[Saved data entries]
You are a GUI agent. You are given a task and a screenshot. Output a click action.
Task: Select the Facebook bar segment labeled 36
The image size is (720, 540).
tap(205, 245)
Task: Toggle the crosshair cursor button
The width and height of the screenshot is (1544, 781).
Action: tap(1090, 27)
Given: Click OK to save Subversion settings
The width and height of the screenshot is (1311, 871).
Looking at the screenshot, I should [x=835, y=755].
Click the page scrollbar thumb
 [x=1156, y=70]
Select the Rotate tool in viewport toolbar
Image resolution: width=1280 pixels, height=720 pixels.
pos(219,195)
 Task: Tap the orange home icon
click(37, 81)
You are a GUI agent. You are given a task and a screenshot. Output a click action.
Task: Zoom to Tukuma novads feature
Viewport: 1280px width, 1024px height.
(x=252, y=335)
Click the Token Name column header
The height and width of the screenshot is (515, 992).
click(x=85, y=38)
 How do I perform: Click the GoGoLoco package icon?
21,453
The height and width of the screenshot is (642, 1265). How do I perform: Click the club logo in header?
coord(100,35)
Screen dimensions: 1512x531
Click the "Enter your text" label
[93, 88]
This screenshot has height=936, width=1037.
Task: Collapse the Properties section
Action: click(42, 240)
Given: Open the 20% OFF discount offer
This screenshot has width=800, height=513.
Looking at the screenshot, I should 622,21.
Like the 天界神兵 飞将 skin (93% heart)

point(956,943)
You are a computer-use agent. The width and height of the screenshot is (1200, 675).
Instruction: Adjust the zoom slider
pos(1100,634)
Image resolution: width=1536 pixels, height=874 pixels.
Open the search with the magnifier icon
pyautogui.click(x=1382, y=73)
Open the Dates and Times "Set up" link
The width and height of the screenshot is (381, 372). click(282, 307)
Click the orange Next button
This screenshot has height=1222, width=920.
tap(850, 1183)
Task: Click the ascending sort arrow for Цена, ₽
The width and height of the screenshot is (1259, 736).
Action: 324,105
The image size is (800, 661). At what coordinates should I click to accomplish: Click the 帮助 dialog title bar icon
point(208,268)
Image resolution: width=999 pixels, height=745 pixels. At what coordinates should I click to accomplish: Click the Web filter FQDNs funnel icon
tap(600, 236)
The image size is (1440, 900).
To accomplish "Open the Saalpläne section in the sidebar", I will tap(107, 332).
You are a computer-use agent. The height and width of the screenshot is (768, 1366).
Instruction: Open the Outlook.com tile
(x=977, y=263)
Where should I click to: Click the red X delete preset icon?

### The task
Within the records, tally every line that contains the word "Select". Only the resulting number should be given.

### Result of the task
2